» **TASK INSTRUCTIONS**: From the records below, copy the lines that include "swatch".

Stored data
Segment Open

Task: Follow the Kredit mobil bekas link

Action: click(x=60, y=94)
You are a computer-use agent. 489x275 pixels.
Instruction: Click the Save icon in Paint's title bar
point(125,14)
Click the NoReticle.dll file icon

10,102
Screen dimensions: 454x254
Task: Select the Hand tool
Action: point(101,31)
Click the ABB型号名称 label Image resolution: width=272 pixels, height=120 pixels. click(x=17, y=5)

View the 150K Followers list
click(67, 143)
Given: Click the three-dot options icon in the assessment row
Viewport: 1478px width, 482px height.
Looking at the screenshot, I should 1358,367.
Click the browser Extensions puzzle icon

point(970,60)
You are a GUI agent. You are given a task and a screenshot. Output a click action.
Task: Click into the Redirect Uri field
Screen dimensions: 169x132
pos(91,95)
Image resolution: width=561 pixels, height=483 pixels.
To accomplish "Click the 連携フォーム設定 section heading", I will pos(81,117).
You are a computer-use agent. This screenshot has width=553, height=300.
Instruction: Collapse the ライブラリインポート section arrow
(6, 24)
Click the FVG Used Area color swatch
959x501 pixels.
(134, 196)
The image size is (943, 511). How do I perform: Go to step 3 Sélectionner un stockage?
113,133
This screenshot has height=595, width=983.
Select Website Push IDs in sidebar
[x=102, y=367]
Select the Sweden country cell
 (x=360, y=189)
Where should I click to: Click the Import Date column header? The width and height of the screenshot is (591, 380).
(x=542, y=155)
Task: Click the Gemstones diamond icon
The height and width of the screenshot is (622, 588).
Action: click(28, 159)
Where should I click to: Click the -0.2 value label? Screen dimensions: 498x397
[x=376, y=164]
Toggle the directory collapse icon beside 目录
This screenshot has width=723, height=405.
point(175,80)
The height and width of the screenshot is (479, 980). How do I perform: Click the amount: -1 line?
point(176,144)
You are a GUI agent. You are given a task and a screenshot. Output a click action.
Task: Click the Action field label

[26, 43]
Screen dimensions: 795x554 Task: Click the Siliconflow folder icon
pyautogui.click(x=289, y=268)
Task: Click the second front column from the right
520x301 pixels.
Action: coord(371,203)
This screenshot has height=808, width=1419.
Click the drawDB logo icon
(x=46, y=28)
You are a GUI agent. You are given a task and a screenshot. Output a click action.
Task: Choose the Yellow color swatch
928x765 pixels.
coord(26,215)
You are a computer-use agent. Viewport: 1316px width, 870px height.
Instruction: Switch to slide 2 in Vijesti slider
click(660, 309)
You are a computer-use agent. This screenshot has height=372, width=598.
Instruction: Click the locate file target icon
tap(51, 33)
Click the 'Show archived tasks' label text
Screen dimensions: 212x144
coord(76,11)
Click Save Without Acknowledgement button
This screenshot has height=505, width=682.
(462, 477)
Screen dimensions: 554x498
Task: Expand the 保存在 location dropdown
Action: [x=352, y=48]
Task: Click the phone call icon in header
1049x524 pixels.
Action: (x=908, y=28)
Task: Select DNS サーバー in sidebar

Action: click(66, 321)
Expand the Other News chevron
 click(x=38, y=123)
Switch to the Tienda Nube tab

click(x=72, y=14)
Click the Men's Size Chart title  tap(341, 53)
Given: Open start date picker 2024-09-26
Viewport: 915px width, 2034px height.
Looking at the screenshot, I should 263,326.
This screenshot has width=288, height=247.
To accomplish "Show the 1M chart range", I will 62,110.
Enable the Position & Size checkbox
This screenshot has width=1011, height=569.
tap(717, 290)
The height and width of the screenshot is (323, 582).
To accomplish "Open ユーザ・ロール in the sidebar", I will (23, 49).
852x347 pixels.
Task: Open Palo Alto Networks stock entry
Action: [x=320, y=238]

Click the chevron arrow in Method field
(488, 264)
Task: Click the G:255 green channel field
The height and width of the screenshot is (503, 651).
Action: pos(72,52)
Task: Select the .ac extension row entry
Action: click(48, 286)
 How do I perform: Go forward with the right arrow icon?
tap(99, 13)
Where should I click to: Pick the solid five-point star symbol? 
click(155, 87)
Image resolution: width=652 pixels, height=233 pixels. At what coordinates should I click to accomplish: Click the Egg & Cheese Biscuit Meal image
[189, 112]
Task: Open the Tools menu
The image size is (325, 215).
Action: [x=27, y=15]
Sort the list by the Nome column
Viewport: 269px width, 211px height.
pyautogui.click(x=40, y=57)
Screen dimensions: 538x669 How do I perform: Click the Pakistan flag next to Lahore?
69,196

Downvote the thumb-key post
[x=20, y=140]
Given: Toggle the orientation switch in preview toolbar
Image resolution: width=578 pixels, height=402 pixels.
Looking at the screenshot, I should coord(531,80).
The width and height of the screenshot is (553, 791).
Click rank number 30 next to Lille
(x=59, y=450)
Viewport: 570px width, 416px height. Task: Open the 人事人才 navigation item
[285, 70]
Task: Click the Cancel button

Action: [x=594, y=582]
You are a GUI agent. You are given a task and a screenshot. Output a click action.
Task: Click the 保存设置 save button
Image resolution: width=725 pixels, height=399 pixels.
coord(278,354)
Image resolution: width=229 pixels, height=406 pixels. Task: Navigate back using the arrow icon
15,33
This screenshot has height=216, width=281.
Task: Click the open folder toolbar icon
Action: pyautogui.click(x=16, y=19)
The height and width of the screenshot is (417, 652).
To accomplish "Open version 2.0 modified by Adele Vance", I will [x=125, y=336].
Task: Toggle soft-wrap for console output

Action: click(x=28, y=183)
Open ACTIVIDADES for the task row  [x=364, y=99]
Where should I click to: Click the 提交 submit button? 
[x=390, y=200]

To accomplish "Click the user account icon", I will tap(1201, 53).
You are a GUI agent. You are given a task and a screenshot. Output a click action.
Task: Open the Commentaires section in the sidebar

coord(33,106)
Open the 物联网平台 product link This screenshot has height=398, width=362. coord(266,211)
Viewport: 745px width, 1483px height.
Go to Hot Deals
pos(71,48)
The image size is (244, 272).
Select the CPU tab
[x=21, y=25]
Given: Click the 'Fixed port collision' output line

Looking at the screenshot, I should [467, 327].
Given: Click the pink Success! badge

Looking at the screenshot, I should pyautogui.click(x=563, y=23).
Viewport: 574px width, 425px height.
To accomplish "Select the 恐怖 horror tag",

Segment Closed

» **EXERCISE SOLUTION**:
Click the FVG Used Area color swatch
Task: Choose the Yellow color swatch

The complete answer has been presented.